- [What you will do]: Each line in the records below, from the one that contains "Task: Click the" to the one that contains "720x540 pixels.", should be reproduced exactly, the first and last included.

- [Dataset excerpts]:
*** Block opens ***

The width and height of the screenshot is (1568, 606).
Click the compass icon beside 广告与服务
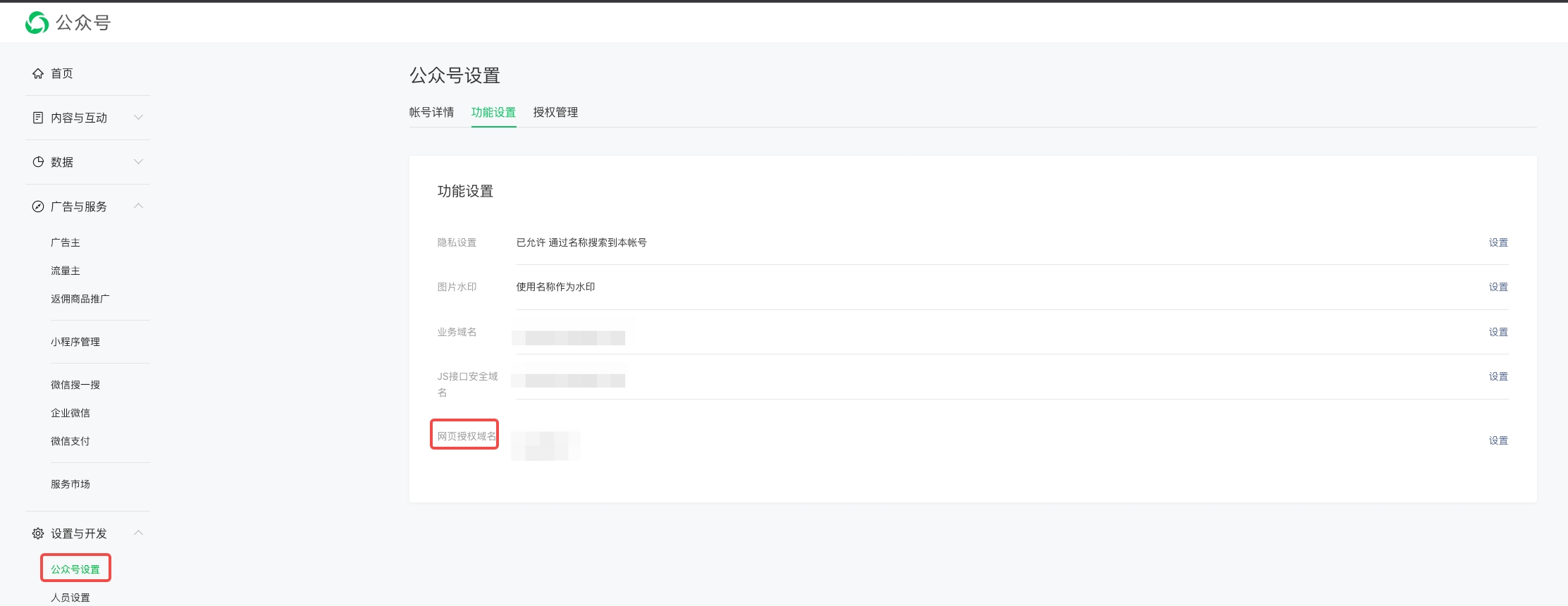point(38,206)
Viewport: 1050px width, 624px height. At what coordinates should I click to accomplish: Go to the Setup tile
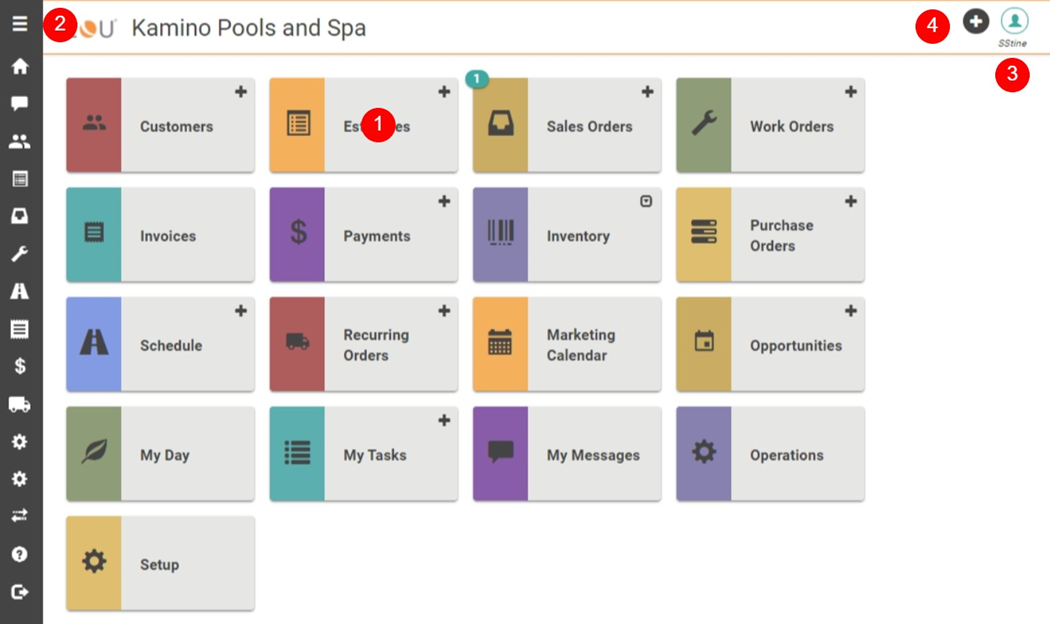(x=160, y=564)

*** Block closes ***
*** Block opens ***

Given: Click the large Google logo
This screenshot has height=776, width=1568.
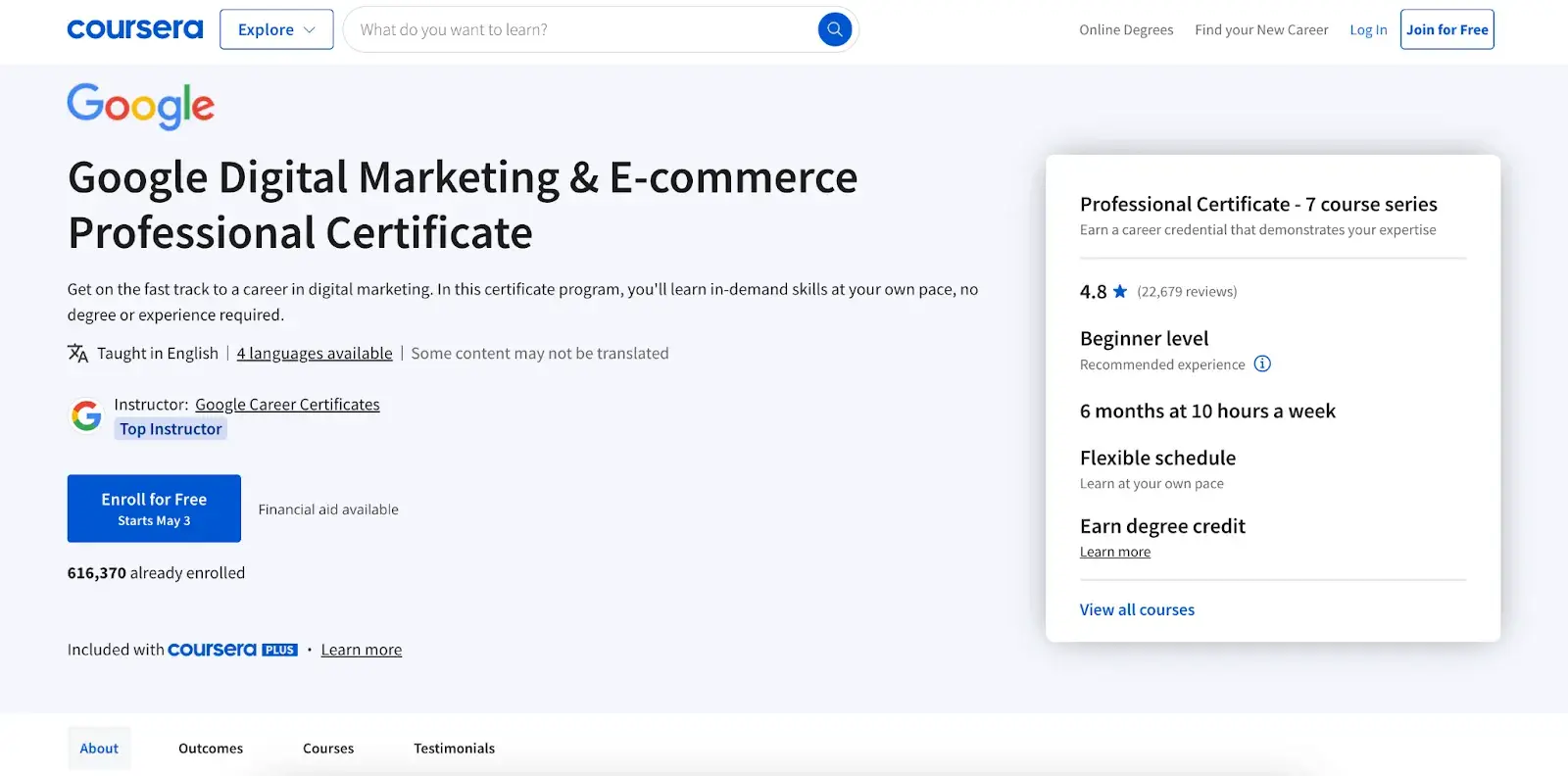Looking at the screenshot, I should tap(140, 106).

*** Block closes ***
*** Block opens ***

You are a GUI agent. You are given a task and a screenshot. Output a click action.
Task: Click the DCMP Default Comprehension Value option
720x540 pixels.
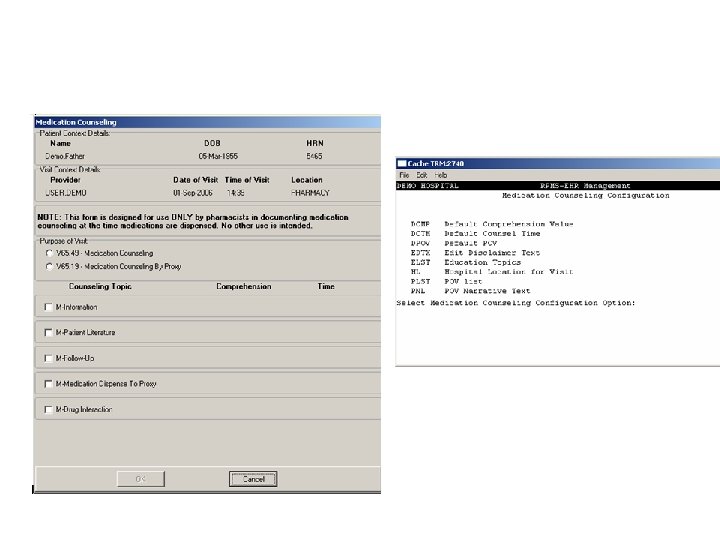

*** Block closes ***

- [Response]:
Task: Click the DCMP Default Comprehension Value option
720x540 pixels.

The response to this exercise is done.